ComfyUI on Blackwell GPUs (RTX 5090 / RTX PRO 6000): why sm_120 fails and the PyTorch Nightly fix that works

If you buy a Blackwell-generation GPU such as an RTX 5090 or RTX PRO 6000 and try to run ComfyUI, you may hit CUDA error: no kernel image is available for execution on the device. The flood of Reddit and GitHub Discussions posts is not caused by broken hardware; the stable PyTorch release just does not yet support Blackwell’s Compute Capability sm_120.

I ran into the same issue with the RTX PRO 6000 in the Qwen-Image-Layered article, where ComfyUI broke during VAE decoding and I switched to diffusers. At the time I chalked it up to “waiting for ComfyUI support,” but the environment actually works if you move to PyTorch Nightly and remove xformers.

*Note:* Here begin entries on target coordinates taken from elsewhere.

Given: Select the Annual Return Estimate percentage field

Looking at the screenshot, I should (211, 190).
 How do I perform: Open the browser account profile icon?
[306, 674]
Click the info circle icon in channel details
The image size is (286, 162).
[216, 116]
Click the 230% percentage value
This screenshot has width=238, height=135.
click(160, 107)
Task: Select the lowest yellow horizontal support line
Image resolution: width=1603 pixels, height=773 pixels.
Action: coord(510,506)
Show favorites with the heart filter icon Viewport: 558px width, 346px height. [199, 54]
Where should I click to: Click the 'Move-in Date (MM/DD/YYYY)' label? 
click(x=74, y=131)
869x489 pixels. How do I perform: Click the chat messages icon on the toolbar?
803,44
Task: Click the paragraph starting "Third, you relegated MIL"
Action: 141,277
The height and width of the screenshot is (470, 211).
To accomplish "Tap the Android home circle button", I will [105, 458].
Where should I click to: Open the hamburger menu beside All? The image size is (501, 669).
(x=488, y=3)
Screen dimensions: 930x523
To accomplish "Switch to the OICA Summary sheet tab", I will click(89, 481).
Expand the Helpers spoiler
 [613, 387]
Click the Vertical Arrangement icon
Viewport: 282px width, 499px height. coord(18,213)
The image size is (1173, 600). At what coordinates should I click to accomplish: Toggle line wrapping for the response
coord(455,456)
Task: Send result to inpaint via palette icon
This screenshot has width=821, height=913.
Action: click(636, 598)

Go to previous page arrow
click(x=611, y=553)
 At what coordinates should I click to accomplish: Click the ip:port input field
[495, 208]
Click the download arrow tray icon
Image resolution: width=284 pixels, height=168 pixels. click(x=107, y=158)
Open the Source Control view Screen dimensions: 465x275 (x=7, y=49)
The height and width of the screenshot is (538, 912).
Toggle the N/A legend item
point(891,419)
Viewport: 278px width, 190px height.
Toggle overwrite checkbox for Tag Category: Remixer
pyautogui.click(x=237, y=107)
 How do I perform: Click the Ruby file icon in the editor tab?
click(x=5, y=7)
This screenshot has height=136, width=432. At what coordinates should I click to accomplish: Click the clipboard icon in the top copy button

Why ComfyUI fails on Blackwell

sm_120 and CUDA build mismatch

CUDA distributes GPU code in two forms: binary cubin objects and assembly-style PTX. A cubin is tied to a specific Compute Capability, so an sm_90 build for Hopper will not run on sm_120 Blackwell hardware. If PTX is included, the driver can JIT-compile it, but the stable PyTorch releases (2.5 to 2.7) still lack the sm_120 PTX path or block it through an architecture check.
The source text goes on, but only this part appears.